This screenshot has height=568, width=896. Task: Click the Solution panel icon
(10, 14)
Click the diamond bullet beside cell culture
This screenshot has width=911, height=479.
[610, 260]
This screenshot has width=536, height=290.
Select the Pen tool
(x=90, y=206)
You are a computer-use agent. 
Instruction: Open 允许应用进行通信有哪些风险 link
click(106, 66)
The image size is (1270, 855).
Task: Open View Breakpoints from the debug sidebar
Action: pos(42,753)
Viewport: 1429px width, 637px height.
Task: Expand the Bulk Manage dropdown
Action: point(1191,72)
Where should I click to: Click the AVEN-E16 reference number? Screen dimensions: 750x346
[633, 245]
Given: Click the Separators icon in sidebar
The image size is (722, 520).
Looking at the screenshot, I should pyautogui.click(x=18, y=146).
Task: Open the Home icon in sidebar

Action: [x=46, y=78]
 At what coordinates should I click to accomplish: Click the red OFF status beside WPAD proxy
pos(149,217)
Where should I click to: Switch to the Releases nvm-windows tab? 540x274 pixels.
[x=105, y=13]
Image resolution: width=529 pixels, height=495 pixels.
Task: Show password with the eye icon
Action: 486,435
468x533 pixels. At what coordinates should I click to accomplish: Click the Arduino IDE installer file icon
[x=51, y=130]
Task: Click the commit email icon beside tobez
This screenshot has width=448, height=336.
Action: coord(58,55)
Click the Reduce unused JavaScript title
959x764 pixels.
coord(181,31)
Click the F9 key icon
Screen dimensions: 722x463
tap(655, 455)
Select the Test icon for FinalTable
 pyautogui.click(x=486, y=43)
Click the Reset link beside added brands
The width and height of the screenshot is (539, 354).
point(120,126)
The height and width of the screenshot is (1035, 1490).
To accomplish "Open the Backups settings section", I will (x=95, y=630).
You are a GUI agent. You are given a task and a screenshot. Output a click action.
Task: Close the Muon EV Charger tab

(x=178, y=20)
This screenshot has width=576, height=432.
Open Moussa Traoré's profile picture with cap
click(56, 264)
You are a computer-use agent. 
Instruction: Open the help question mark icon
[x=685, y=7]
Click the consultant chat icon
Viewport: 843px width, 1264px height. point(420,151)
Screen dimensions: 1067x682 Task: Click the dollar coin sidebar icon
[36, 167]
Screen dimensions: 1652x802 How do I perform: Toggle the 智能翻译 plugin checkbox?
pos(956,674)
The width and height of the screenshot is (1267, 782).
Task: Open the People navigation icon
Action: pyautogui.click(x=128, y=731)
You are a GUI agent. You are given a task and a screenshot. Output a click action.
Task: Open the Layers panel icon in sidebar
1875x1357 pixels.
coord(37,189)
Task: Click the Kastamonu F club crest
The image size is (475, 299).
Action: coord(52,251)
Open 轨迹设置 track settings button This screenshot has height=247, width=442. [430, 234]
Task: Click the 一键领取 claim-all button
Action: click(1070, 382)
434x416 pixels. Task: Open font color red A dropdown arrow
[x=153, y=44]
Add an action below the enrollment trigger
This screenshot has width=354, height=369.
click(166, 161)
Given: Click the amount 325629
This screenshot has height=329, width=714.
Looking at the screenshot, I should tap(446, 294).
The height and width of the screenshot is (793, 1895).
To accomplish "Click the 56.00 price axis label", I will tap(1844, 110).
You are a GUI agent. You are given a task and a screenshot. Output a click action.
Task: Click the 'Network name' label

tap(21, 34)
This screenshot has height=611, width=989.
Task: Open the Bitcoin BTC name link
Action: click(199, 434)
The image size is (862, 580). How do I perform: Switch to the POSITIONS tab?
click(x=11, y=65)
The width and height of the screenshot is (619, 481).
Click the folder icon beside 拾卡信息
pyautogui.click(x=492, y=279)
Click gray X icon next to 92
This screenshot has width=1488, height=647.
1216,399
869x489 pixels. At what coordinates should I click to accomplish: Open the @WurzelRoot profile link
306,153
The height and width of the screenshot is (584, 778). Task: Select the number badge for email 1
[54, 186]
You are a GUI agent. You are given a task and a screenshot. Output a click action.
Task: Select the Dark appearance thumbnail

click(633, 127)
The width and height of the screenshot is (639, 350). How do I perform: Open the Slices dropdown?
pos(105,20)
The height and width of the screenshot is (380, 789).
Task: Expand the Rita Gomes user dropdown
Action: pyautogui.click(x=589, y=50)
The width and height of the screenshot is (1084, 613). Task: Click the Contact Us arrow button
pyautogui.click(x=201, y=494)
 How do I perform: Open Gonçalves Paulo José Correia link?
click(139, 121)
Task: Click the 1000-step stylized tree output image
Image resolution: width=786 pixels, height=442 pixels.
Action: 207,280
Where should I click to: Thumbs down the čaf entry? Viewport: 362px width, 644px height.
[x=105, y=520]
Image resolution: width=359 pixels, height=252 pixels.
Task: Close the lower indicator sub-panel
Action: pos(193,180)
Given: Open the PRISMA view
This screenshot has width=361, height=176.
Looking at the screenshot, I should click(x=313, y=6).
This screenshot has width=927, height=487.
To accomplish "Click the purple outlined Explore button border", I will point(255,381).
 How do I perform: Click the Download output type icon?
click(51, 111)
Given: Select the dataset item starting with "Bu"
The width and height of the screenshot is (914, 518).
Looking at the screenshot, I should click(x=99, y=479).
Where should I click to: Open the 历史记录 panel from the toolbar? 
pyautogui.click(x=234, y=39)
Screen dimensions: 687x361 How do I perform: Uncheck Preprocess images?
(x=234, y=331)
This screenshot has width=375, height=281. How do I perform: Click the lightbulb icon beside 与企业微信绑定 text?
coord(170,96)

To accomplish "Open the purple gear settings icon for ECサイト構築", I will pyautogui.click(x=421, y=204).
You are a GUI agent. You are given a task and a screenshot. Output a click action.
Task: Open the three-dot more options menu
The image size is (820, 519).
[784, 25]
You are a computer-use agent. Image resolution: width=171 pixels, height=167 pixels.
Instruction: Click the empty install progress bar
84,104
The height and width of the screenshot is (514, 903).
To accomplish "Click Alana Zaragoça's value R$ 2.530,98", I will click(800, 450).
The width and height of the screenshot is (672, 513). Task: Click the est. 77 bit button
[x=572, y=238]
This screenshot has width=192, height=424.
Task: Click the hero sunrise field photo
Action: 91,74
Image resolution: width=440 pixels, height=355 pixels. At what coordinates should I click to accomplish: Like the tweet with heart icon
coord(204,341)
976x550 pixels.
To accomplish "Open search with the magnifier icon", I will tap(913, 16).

■ Task objective:
Please copy out the lines of the material above word for word, starting with the line that contains "The height and width of the screenshot is (514, 903)." and continuing through the line that contains "coord(204,341)".

■ The completed task:
The height and width of the screenshot is (514, 903).
To accomplish "Click Alana Zaragoça's value R$ 2.530,98", I will click(800, 450).
The width and height of the screenshot is (672, 513). Task: Click the est. 77 bit button
[x=572, y=238]
This screenshot has width=192, height=424.
Task: Click the hero sunrise field photo
Action: 91,74
Image resolution: width=440 pixels, height=355 pixels. At what coordinates should I click to accomplish: Like the tweet with heart icon
coord(204,341)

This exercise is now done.